Quello che vorrei raccontare alle quattordicenni di oggi è che non si diventa Federica Pellegrini o Simona Quadarella senza provare dolore, paura, disperazione anche.

Aveva sedici anni ed era una ragazzina della provincia veneta, Kikkafede, quando ai Giochi di Atene riconsegnò al nuoto femminile italiano il podio olimpico. Da allora successi straordinari ma anche il complesso di essere l'eterna seconda, una femmina semi alfa, non alfa del tutto.
I luoghi comuni sulle qualità femminili - tenacia, perseveranza, la voglia di fare bene - alla fine però servono, sono veri e consegnano alla Federica Pellegrini delle Olimpiadi di Pechino due record del mondo e la certezza di essere una numero uno.

Come è noto, la solitudine accompagna i numeri uno, e se perdi un maestro come l'allenatore Alberto Castagnetti, la solitudine può diventare paura, perfino panico. Se sei molto giovane e il successo ti travolge puoi commettere grandi stupidaggini. Federica le sue stupidaggini le ha cercate e portate a termine, ma ha avuto anche la saggezza di accorgersene, fermarsi, ricominciare.
Più che delle vittorie, vorrei raccontare alle quattordicenni del nostro tempo le sue sconfitte. Vorrei raccontare di come da quelle sconfitte, con larghe inesorabili bracciate, Federica sia risalita su fino a collezionare anche quest'ultimo oro.

E vorrei raccontare di Simona Quadarella che l'altro ieri, dopo aver conquistato l'oro mondiale, piangendo diceva: «Sapevo di vincere. Non vedevo l'ora di entrare in acqua. Mi sono detta usa la testa».

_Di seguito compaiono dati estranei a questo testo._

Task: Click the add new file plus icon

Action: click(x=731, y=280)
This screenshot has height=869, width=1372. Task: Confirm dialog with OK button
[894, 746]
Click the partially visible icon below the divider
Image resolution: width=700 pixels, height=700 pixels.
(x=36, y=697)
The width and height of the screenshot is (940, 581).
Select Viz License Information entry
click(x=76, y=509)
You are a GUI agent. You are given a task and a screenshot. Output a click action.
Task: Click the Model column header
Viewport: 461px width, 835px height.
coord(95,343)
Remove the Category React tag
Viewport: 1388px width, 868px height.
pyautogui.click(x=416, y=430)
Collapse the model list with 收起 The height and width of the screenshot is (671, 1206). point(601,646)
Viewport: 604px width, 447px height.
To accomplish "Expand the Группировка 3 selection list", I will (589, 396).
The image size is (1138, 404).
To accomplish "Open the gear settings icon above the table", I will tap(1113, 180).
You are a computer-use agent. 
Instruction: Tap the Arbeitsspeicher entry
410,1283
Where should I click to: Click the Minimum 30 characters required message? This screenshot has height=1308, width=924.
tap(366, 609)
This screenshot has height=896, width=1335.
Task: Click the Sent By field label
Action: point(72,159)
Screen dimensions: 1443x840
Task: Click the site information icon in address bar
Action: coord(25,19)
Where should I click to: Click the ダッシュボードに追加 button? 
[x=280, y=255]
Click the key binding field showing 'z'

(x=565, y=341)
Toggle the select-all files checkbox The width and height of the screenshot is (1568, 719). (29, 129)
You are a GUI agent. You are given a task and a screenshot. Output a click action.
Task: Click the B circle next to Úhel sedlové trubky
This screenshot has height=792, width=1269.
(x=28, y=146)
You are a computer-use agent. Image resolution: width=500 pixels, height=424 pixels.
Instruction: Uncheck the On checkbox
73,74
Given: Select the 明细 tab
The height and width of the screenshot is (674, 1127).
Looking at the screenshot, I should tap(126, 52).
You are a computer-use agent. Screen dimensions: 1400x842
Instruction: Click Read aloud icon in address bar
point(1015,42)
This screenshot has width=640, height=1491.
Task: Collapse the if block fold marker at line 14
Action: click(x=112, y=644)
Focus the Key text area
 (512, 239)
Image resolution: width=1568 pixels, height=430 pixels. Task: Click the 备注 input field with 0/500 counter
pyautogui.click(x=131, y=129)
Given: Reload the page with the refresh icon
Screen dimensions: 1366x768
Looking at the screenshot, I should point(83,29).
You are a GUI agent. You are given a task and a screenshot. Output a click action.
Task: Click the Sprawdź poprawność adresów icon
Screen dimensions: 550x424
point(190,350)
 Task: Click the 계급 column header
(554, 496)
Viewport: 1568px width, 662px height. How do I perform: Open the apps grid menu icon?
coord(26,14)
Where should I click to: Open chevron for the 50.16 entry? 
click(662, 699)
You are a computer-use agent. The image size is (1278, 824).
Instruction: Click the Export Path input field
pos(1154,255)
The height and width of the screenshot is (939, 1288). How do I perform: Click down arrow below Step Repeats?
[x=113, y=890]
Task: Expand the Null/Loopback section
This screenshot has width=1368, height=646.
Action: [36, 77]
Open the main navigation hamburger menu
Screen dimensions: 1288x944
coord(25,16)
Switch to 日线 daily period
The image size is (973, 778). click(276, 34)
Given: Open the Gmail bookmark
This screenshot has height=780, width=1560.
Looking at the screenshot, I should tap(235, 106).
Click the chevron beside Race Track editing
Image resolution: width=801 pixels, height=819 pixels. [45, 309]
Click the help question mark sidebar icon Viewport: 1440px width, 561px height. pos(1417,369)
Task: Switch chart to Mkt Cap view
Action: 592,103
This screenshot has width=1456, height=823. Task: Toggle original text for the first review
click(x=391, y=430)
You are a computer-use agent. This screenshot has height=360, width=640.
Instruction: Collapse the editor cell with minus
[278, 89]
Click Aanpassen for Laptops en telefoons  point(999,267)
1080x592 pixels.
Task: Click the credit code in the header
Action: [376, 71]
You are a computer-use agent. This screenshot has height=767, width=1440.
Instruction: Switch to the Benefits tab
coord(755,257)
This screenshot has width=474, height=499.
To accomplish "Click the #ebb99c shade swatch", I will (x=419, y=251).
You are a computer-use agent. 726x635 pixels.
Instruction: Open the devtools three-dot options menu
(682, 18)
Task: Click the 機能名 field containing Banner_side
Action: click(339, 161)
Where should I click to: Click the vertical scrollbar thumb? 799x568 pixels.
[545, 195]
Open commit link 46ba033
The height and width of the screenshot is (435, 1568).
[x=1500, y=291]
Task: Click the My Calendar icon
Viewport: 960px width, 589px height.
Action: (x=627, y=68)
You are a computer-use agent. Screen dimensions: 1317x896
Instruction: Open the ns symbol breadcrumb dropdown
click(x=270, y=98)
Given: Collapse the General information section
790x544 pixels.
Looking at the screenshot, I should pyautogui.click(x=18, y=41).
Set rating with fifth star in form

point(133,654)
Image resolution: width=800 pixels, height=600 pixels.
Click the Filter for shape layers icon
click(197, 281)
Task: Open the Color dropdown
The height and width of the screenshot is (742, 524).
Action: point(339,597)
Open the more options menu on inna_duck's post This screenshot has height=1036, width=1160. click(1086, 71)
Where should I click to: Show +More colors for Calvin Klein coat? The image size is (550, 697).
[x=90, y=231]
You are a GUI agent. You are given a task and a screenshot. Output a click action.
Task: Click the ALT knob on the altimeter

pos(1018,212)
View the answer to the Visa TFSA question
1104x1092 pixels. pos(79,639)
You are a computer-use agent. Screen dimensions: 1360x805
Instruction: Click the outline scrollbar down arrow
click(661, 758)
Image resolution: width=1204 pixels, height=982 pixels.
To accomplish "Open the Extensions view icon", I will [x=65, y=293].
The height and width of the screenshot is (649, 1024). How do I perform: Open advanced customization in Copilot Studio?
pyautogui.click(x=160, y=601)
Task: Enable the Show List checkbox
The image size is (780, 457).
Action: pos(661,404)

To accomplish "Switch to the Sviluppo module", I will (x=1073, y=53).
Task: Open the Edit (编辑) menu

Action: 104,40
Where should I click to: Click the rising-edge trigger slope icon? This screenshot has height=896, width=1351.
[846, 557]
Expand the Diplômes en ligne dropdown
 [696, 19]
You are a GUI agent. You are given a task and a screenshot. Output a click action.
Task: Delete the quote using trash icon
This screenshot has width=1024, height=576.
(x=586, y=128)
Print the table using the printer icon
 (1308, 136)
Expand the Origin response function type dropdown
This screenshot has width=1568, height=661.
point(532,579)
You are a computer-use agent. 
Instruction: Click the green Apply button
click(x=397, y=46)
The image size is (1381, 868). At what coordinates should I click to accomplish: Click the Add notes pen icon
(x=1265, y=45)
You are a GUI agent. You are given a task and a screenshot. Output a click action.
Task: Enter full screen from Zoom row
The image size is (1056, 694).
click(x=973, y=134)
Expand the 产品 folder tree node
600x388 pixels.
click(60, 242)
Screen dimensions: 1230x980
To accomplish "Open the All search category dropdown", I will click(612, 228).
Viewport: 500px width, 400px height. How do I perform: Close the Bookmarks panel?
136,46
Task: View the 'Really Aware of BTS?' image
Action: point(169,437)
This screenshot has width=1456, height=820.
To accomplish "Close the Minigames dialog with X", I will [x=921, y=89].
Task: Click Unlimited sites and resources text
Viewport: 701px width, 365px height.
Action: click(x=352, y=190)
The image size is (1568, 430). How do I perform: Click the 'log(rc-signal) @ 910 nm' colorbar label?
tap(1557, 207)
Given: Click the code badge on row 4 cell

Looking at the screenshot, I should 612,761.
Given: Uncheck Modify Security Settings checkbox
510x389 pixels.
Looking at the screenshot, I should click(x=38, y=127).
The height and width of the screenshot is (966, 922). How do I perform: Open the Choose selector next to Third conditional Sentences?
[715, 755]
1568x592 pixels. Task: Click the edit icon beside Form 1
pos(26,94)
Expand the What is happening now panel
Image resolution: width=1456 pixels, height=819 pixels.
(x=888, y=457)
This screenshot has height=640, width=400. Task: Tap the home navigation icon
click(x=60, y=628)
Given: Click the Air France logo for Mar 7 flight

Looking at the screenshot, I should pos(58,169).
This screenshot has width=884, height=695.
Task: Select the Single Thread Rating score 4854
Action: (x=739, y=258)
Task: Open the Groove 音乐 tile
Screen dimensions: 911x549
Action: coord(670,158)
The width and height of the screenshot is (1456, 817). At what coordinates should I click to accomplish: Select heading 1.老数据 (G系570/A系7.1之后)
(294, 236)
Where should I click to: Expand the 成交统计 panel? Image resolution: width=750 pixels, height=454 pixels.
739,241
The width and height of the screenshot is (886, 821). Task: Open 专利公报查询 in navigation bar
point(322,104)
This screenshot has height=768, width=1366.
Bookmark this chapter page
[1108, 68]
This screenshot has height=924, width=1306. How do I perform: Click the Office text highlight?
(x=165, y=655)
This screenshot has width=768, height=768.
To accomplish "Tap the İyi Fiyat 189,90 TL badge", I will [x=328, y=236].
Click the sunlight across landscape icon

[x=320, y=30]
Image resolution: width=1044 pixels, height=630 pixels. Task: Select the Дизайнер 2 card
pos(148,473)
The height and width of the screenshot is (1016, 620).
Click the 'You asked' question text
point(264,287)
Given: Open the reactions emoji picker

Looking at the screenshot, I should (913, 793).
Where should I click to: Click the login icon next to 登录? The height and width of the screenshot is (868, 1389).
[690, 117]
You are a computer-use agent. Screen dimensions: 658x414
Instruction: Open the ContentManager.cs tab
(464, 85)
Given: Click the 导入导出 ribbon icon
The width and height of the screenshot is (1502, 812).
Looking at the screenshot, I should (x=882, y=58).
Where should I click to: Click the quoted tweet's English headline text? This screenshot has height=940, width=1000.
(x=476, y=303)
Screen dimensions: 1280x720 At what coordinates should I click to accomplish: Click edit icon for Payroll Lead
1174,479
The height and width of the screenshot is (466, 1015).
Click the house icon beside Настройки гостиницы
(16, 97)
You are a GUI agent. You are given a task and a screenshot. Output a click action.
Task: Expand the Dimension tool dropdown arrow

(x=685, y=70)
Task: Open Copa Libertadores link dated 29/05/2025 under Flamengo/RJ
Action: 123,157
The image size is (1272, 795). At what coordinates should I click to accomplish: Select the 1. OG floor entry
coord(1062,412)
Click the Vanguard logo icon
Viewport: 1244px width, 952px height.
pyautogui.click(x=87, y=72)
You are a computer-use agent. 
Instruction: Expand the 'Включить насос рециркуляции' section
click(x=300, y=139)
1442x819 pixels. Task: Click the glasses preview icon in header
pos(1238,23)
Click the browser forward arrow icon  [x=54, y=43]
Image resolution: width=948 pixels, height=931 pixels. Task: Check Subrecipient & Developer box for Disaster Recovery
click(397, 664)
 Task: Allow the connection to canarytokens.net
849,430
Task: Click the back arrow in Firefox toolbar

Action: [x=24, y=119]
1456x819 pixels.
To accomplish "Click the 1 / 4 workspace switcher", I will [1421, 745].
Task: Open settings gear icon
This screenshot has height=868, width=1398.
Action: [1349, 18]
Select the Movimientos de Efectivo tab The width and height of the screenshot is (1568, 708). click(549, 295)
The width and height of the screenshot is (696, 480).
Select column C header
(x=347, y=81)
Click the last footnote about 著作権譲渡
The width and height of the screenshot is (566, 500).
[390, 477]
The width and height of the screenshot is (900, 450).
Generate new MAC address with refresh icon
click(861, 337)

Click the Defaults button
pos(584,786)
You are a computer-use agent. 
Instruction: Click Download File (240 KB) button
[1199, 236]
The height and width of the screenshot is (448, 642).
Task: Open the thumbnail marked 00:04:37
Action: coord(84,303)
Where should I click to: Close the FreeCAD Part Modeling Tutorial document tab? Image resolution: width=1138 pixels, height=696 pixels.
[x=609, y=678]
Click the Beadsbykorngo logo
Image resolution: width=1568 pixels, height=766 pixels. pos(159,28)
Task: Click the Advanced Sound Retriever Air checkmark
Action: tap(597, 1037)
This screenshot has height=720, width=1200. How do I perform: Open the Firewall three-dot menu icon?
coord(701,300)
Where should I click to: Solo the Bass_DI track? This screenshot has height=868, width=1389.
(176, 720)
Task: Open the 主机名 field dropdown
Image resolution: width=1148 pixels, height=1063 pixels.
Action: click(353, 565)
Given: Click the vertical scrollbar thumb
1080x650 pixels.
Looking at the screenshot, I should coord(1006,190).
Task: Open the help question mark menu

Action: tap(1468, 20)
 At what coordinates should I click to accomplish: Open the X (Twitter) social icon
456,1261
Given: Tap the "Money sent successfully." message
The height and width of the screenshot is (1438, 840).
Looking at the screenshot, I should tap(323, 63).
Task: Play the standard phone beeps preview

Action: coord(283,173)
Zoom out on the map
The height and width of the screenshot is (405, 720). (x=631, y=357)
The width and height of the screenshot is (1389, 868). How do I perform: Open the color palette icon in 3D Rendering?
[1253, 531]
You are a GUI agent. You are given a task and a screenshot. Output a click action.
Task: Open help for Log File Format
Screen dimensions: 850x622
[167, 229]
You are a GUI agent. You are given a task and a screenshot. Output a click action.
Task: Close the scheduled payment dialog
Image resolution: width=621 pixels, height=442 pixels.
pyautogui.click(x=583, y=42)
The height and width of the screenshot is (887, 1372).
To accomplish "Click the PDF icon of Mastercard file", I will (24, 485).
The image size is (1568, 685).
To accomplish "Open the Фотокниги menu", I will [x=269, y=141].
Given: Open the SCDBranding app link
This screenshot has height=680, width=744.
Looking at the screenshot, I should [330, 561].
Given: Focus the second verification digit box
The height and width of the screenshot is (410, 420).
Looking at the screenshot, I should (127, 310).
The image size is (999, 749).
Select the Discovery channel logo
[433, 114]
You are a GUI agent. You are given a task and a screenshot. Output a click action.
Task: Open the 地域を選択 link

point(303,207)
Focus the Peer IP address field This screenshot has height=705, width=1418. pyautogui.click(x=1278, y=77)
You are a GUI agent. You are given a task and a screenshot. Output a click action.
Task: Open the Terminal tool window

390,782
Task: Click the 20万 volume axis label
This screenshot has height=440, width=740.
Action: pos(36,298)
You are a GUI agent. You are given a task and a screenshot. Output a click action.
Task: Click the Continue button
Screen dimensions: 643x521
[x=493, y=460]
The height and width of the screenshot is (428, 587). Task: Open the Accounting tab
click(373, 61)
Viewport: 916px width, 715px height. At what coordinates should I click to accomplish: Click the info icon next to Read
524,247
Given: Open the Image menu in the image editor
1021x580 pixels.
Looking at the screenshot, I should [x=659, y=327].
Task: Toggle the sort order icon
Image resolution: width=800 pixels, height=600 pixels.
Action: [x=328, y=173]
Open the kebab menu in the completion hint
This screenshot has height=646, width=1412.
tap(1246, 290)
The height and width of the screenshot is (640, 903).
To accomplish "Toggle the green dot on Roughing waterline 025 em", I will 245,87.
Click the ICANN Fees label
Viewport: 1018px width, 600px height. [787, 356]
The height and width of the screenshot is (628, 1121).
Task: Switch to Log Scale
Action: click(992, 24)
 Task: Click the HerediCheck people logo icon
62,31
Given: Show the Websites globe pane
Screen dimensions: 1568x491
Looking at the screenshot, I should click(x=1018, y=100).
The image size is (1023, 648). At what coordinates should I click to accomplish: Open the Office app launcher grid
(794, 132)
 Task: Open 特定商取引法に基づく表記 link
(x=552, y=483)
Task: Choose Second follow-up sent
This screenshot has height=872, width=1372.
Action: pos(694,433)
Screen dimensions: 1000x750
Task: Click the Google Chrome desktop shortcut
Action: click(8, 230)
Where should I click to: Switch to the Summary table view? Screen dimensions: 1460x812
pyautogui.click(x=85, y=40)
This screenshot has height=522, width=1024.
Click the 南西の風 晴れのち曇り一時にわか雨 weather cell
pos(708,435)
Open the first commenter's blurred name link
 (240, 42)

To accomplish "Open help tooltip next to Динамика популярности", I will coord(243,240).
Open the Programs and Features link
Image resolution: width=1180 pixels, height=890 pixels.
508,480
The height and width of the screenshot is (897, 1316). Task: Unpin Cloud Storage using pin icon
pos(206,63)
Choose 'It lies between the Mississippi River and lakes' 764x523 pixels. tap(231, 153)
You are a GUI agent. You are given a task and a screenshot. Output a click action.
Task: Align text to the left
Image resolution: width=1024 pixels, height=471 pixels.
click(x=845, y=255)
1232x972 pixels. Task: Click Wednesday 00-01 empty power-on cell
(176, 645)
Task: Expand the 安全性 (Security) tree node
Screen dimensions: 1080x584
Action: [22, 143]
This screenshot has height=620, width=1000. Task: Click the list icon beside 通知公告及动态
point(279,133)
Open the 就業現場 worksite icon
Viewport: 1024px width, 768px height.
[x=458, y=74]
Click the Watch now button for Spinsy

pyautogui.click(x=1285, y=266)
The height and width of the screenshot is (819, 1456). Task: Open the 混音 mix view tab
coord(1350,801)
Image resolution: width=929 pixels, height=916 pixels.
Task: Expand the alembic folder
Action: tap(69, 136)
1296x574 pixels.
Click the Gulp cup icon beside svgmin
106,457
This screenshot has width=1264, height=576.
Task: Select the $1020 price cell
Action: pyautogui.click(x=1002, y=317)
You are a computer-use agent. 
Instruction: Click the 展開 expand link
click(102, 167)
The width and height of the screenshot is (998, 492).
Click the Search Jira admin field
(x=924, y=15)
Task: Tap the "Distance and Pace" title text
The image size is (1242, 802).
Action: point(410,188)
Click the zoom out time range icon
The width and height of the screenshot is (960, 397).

Usa la testa: le ragazze alfa alla testa ci tengono. Simona Quadarella che non è ancora Divina, che di sé ancora non dice «sono infinita» perché non è quel tipo di alfa, Simona che però, come Federica, vede ancora nella vittoria il gioco: «Ogni volta che vinco mi diverto sempre di più». Simona, che ha solo venti anni, dieci in meno rispetto a Federica, ma come lei nel momento della vittoria piange e dice: «Non ci credo».
E se le dicono «sei stata fortunata» perché la sua competitor numero uno Ledecky ha dato forfait, sa rispondere: «La fortuna va a chi si impegna». Simona Quadarella lo sa. La Divina Pellegrini lo sa. Le donne alfa non lo dimenticano mai: «La fortuna senza impegno non arriva».